#### [TEXTO FORNECIDO]
┌────────

Lei 13.874/2019 – Instituição da declaração de direitos da liberdade econômica.
- Criado em 03/01/2020 Por Eduardo Scalon
Foi promulgada em 20 de setembro de 2019 a Lei 13.874, que instituiu a Declaração de Direitos e Liberdade Econômica, fruto da conversão da Medida Provisória 881/2019.
Essa lei traz importantes princípios e regras de interpretação que alteram drasticamente a rotina do desenvolvimento de negócios e empresas, assim como novos empreendedores no País.
Os focos são proteção à livre iniciativa, ao livre exercício de atividade econômica e atuação do Estado como agente normativo e regulador. Nesse aspecto já se nota uma das principais características da lei, a orientação de que a ingerência do Estado na seara dos negócios e empreendedores deve ser reduzido ao máximo.
Os primeiros 5 capítulos da Lei tratam de princípios e regras inspirados pelos focos acima indicados.
Os princípios que norteiam a lei são:
I – liberdade como garantia no exercício de atividade econômica;
II – boa-fé do particular perante o poder público;
III – intervenção subsidiária e excepcional do Estado sobre exercício de atividade econômica;
IV – reconhecimento da vulnerabilidade do particular perante o Estado.

└────────

#### [MATERIAL FORNECIDO]
┌────────

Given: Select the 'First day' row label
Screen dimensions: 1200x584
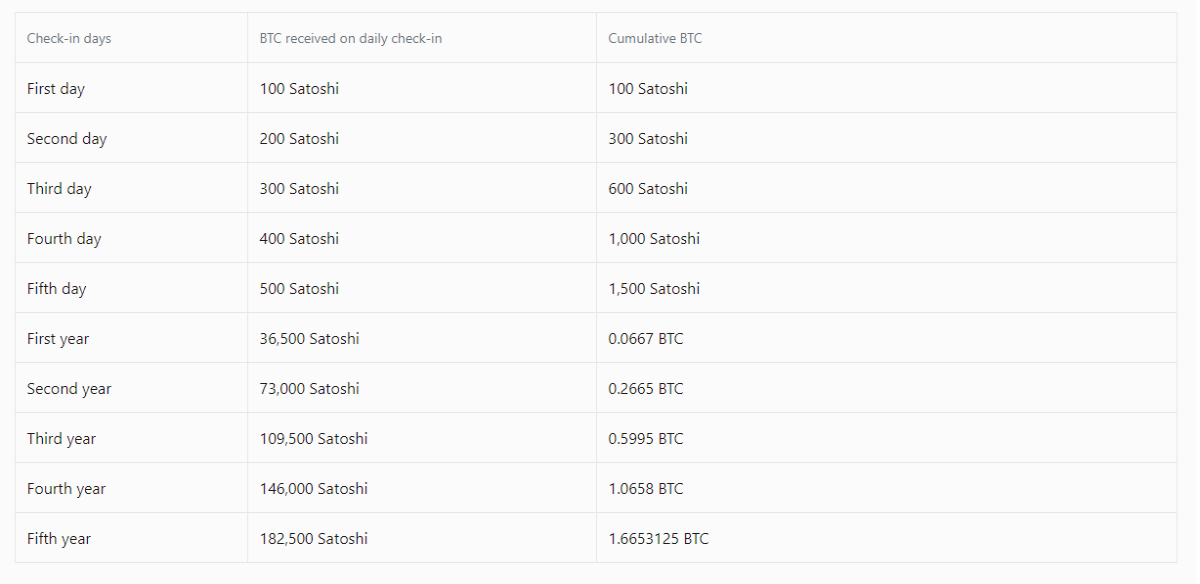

└────────

#### [TAREFA]
Copie o trecho do texto sobre a Lei 13.874/2019 que começa em "Lei 13.874/2019 –" e termina em "Medida Provisória 881/2019.", substituindo "promulgada" por "sancionada". Responda usando só o texto.

#### [RESPOSTA CERTA]
Lei 13.874/2019 – Instituição da declaração de direitos da liberdade econômica.
- Criado em 03/01/2020 Por Eduardo Scalon
Foi sancionada em 20 de setembro de 2019 a Lei 13.874, que instituiu a Declaração de Direitos e Liberdade Econômica, fruto da conversão da Medida Provisória 881/2019.